### Written task
Present every line of the rows below as a numbered list, omitting blank lines.

Word and item position data:
● ● ● ● ●

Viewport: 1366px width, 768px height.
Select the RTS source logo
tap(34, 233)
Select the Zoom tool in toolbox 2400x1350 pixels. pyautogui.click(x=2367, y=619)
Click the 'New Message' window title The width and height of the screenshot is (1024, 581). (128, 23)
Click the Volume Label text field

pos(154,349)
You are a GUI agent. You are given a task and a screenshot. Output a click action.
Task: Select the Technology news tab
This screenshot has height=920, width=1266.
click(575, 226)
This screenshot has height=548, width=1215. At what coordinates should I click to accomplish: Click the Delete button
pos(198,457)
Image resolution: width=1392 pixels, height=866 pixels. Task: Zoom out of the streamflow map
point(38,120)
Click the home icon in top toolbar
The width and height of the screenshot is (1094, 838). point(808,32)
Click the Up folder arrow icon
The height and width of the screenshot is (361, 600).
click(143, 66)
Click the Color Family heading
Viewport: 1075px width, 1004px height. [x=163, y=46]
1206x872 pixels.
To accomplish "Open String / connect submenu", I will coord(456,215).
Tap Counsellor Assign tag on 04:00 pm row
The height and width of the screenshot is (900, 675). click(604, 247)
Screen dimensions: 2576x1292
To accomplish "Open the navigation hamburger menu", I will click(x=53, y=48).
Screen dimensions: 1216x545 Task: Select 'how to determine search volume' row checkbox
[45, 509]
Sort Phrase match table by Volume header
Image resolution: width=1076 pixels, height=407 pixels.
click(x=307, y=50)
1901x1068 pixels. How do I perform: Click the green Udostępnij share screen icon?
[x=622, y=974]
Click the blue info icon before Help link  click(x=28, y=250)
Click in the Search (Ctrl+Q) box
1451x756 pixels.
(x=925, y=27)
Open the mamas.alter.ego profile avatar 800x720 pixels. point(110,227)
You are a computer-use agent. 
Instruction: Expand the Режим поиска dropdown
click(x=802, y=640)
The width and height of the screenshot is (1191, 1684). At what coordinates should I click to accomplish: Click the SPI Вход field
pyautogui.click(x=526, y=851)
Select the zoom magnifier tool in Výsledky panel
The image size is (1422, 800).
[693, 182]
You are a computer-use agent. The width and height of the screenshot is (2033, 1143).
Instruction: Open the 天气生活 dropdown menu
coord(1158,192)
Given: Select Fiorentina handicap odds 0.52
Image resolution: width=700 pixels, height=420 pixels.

● ● ● ● ●

### Answer to the task
1. Viewport: 1366px width, 768px height.
2. Select the RTS source logo
3. tap(34, 233)
4. Select the Zoom tool in toolbox 2400x1350 pixels. pyautogui.click(x=2367, y=619)
5. Click the 'New Message' window title The width and height of the screenshot is (1024, 581). (128, 23)
6. Click the Volume Label text field
7. pos(154,349)
8. You are a GUI agent. You are given a task and a screenshot. Output a click action.
9. Task: Select the Technology news tab
10. This screenshot has height=920, width=1266.
11. click(575, 226)
12. This screenshot has height=548, width=1215. At what coordinates should I click to accomplish: Click the Delete button
13. pos(198,457)
14. Image resolution: width=1392 pixels, height=866 pixels. Task: Zoom out of the streamflow map
15. point(38,120)
16. Click the home icon in top toolbar
17. The width and height of the screenshot is (1094, 838). point(808,32)
18. Click the Up folder arrow icon
19. The height and width of the screenshot is (361, 600).
20. click(143, 66)
21. Click the Color Family heading
22. Viewport: 1075px width, 1004px height. [x=163, y=46]
23. 1206x872 pixels.
24. To accomplish "Open String / connect submenu", I will coord(456,215).
25. Tap Counsellor Assign tag on 04:00 pm row
26. The height and width of the screenshot is (900, 675). click(604, 247)
27. Screen dimensions: 2576x1292
28. To accomplish "Open the navigation hamburger menu", I will click(x=53, y=48).
29. Screen dimensions: 1216x545 Task: Select 'how to determine search volume' row checkbox
30. [45, 509]
31. Sort Phrase match table by Volume header
32. Image resolution: width=1076 pixels, height=407 pixels.
33. click(x=307, y=50)
34. 1901x1068 pixels. How do I perform: Click the green Udostępnij share screen icon?
35. [x=622, y=974]
36. Click the blue info icon before Help link  click(x=28, y=250)
37. Click in the Search (Ctrl+Q) box
38. 1451x756 pixels.
39. (x=925, y=27)
40. Open the mamas.alter.ego profile avatar 800x720 pixels. point(110,227)
41. You are a computer-use agent. 
42. Instruction: Expand the Режим поиска dropdown
43. click(x=802, y=640)
44. The width and height of the screenshot is (1191, 1684). At what coordinates should I click to accomplish: Click the SPI Вход field
45. pyautogui.click(x=526, y=851)
46. Select the zoom magnifier tool in Výsledky panel
47. The image size is (1422, 800).
48. [693, 182]
49. You are a computer-use agent. The width and height of the screenshot is (2033, 1143).
50. Instruction: Open the 天气生活 dropdown menu
51. coord(1158,192)
52. Given: Select Fiorentina handicap odds 0.52
53. Image resolution: width=700 pixels, height=420 pixels.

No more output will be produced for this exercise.